どこか懐かしむような眼差しで私を見つめ――

やがて、静かに頷いた。


***


その夜もまた、壁の向こうから――息遣いと、絹がかすかに絡み合う音が届いた。


女の吐息と、男の甘い囁き。


そして――夫の名を呼ぶ声と、

自分の名前ではない、女の名を呼ぶ声が、

私の胸を、静かに、深く、えぐった。


それでも、私は泣かなかった。


妃になるべく育ち、妃として嫁ぎ、妃として生きると決めていたから。


泣くことは、私の居場所を壊すことになる。


でも、その日から、毎晩のようにその音が聞こえてくる。

耳を塞いでも、声は通り抜けてくる。


時折、ソフィア様が小さく笑うと、エルネスト様もまた、微笑むのが分かった。


声の調子、吐息の長さ、絹擦れの間隔――

音だけで、ふたりのぬくもりがわかるようになってしまった。


日中の私は、誰よりも完璧だった。

ただ、それが、“王太子妃”の役目だったから。

内政の報告、王族としての顔合わせ、晩餐会の準備、各家の奥方との茶会。


エルネスト様の隣に立つ時、私は微笑みを決して忘れなかった。

国民の前で恥をかかせない。それが、妃たるものの務めだったから。


そう、王太子妃であること。未来の王妃であること。

それだけが私の支えだった。

昼の務めに没頭している間は、すべてを忘れられた。


エルネスト様も、ソフィア様も完璧に役割を果たしていた。

王太子妃を気遣う心優しい王子と、慈愛をもって見守る王妃。


そう、完璧すぎるほどに。


だが、夜が来ればまた、あの扉の向こうでその役割にはない音が聞こえる。


それが私の心を、少しずつ、確かに腐らせていった。


そんなある日のこと――

重苦しい静寂のなか、私はただ、寝台に身を投げていた。


静かだった。


隣室からの声が聞こえない夜なんて、何かの前触れのようで怖かった。


そんな夜は、ソフィア様は王の寝室にいるのだと、私はわかっていた。


早朝、私にそっと触れてくるソフィア様の、あの慈愛に満ちた微笑みを見なくて済むから。

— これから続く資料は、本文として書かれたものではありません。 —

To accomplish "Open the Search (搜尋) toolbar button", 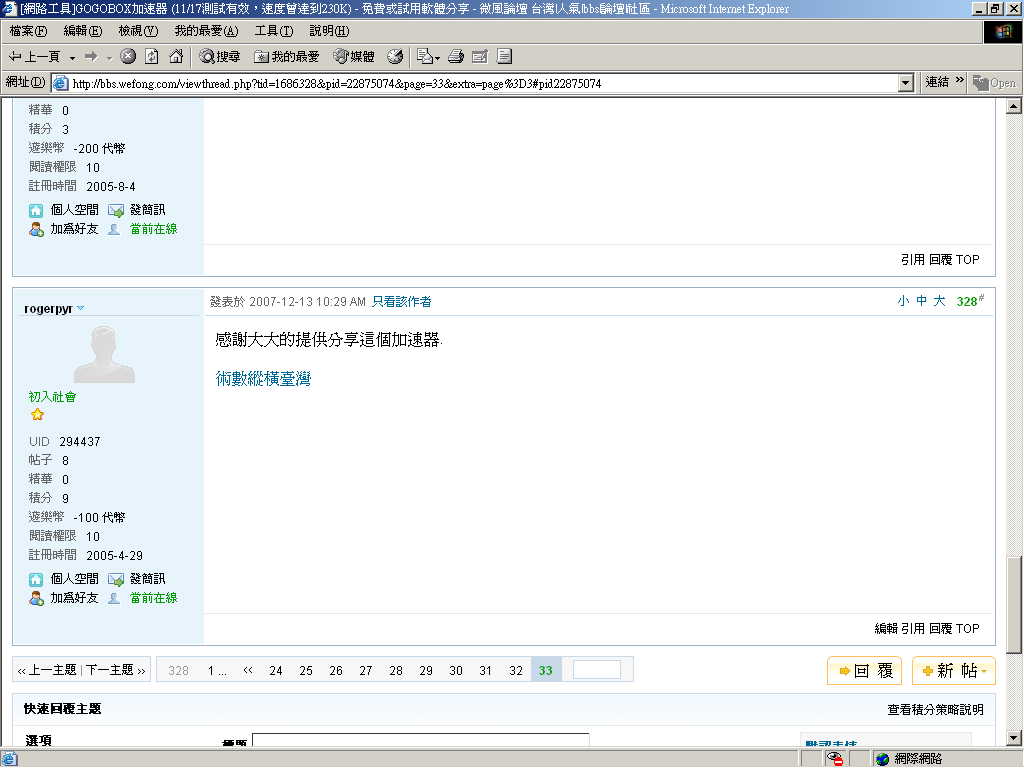I will (x=220, y=56).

それに――少しだけ機嫌の悪いエルネスト様は、”手の甲”にすらキスもしないから。


でも……静寂の中で響く小さな物音が、逆に私を怯えさせ、寝付けなかった。


――そのとき。


控えめな足音が廊下に響き、扉の前で止まった。

そして、寝室の扉の隙間から、小さな包みが滑り込む。


不審に思いながらも手に取ると、それは布に包まれた【蜜蝋】と【ラベンダーの束】だった。


耳を塞ぐものと、眠りを促す香り。


(これは……)


差出人の名はどこにもなかった。

けれど、私は――なんとなく、わかっていた。


いつも離れた席で静かに会釈してくれる、あの王弟のことを。

気づかないふりをしてくれてる人。


視線を交わさずに、そっと何かを差し出してくれる人。

無理に踏み込まないくせに、必要なものだけは知っている――そんな不思議な人。


(ありがとう……)


涙は、もう枯れていたはずだった。


でも、その瞬間――たった一筋。頬を熱いものが伝うのを感じた。


そして、胸の奥で何かあたたかいものが灯る。


なんて皮肉なのかしら。


こんなもの、本来ならまったく必要ないはずなのに――

今まで頂いたどんな贈り物よりも嬉しいなんて……。


その日、私は妃になってから初めて――深く眠った。